Housing Challenges Being Faced By Local Municipalities

In September, mayors and councillors held their Union Of BC Municipalities (UCBM) Annual General Meeting in Vancouver. As with other years, a major topic for discussion was housing challenges and how they are playing out in different parts of the province. It is not just big cities like Vancouver and Victoria that are affected, all different communities of different sizes are having serious housing challenges.

Issues being faced:

Lack of skill trades

Communities that are approving more housing are facing a shortage of skill trades and construction staff to build the units. Projects are being delayed by several months. The construction industry is short of thousands of workers, and this labor shortage is going to remain and it’s only going to increase. These vacancies are pushing up building costs and impede productivity.

A challenging financial situation

Cost overruns is another major problem being faced by the construction industry, that is directly connected to the housing crisis being faced by municipalities. Projects that are approved are being stalled due to the high cost of labour, materials and supply chain issues, making the construction of new homes more and more expensive. 

Infrastructure woes

Infrastructure and housing go hand in hand. Municipalities are approving more housing to accommodate the influx of people into their regions, but there are worries that the current infrastructure is not able to keep pace and support the new residents. New schools and hospitals must be built, sewage and water systems must be upgraded, transit systems must be improved, etc.  to accommodate the new residents. All this takes a lot of time, planning and a lot of money. This is especially difficult when most local governments face budgetary constraints.

High Immigration

The federal government has set very high immigration targets – 485,000 in 2023 and 500,000 in 2025. Most of the new immigrants gravitate towards large metropolitan areas in Metro Vancouver and other parts of BC. BC absorbs roughly 20% of new immigrants into Canada – last year it welcomed 83,000 new immigrants.

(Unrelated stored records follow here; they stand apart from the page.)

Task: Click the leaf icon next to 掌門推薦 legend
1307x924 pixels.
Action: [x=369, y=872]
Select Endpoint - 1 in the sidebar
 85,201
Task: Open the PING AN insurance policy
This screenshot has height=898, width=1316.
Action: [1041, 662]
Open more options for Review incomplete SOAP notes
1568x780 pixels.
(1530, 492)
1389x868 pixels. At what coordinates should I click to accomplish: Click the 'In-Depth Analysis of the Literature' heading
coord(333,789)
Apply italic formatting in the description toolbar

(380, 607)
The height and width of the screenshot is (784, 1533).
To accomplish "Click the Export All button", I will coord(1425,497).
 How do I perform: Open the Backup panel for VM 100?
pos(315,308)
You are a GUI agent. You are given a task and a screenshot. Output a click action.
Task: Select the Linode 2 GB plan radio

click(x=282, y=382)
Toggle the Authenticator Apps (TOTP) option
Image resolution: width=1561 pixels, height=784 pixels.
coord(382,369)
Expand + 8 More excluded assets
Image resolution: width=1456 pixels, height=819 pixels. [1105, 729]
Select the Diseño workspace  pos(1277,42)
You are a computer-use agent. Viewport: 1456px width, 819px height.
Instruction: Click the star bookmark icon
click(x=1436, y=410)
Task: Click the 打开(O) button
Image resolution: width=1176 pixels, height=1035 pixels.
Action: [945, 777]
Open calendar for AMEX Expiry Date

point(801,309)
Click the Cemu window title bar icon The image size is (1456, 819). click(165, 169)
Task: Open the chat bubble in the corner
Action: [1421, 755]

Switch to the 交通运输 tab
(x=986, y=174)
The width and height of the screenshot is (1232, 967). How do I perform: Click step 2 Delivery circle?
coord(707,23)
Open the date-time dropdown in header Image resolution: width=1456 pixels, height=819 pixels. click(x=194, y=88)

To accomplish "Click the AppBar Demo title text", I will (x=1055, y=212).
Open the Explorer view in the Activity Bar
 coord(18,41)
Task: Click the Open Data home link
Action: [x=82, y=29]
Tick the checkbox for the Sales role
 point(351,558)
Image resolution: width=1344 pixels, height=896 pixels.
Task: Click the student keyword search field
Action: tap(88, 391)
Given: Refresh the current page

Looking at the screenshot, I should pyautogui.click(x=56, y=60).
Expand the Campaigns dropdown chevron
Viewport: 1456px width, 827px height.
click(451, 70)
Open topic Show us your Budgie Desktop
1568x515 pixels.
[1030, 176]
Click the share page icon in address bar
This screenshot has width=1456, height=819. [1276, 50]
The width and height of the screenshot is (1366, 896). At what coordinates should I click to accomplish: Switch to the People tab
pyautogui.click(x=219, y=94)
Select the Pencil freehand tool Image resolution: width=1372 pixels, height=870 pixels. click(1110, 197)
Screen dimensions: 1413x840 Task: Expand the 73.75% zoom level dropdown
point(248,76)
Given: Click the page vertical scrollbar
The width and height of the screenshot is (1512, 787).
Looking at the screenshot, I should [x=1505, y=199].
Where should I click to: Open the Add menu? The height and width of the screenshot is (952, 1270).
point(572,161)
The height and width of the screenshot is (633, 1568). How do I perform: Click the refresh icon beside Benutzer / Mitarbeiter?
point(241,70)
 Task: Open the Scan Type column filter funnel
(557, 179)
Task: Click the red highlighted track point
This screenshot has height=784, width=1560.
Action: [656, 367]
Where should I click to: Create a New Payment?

The high immigration targets have been set to fill the labour shortages being felt throughout the whole province and country. New immigrants are part of the problem that they are supposed to solve, as they require housing which is in short supply.

Disconnect between provincial and municipal governments.

Projects like new schools in fast growing municipal neighborhoods are being promised by the provincial government. Years later when families start moving in, there is little no movement on the construction process, causing a lot of frustration. 

Short term rentals

Short term rentals have made a visible impact on the local governments’ community housing. A lot of rentals that were formerly long-term, have been converted to short-term, as short-term rentals are more profitable to the owners. Better data is required to police and regulate these rentals. Currently, local governments contract with third-party data providers that scrape booking sites or assign staff to manually scan the various platforms. This method does not yield accurate and reliable data.